Nothing is to be output except the lines from the one containing "The image size is (602, 290)." through the end of the material, each reproduced exactly.

SOURCE DATA →

---+---

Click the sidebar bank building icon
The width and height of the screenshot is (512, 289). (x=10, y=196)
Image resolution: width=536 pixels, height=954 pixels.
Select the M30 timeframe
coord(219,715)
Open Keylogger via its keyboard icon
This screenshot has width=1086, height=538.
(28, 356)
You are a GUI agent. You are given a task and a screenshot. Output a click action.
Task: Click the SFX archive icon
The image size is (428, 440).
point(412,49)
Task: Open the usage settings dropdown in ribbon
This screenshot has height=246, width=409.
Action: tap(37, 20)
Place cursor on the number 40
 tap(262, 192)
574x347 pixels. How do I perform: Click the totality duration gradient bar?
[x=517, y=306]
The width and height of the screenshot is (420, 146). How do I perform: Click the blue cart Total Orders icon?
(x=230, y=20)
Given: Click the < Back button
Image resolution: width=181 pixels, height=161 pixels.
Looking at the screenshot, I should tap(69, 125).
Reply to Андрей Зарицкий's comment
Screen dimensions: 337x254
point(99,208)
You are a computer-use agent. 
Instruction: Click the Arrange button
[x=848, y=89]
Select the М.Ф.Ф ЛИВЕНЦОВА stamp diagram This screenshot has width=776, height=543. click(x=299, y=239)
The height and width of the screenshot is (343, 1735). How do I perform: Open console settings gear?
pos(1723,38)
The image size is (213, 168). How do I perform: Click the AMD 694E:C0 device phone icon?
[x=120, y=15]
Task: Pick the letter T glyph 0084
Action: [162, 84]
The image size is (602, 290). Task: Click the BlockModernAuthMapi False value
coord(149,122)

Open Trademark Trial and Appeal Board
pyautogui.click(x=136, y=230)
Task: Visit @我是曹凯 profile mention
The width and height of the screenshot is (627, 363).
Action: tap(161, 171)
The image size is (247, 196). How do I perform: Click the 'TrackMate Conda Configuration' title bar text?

---+---

SOLUTION →
The image size is (602, 290). Task: Click the BlockModernAuthMapi False value
coord(149,122)

Open Trademark Trial and Appeal Board
pyautogui.click(x=136, y=230)
Task: Visit @我是曹凯 profile mention
The width and height of the screenshot is (627, 363).
Action: tap(161, 171)
The image size is (247, 196). How do I perform: Click the 'TrackMate Conda Configuration' title bar text?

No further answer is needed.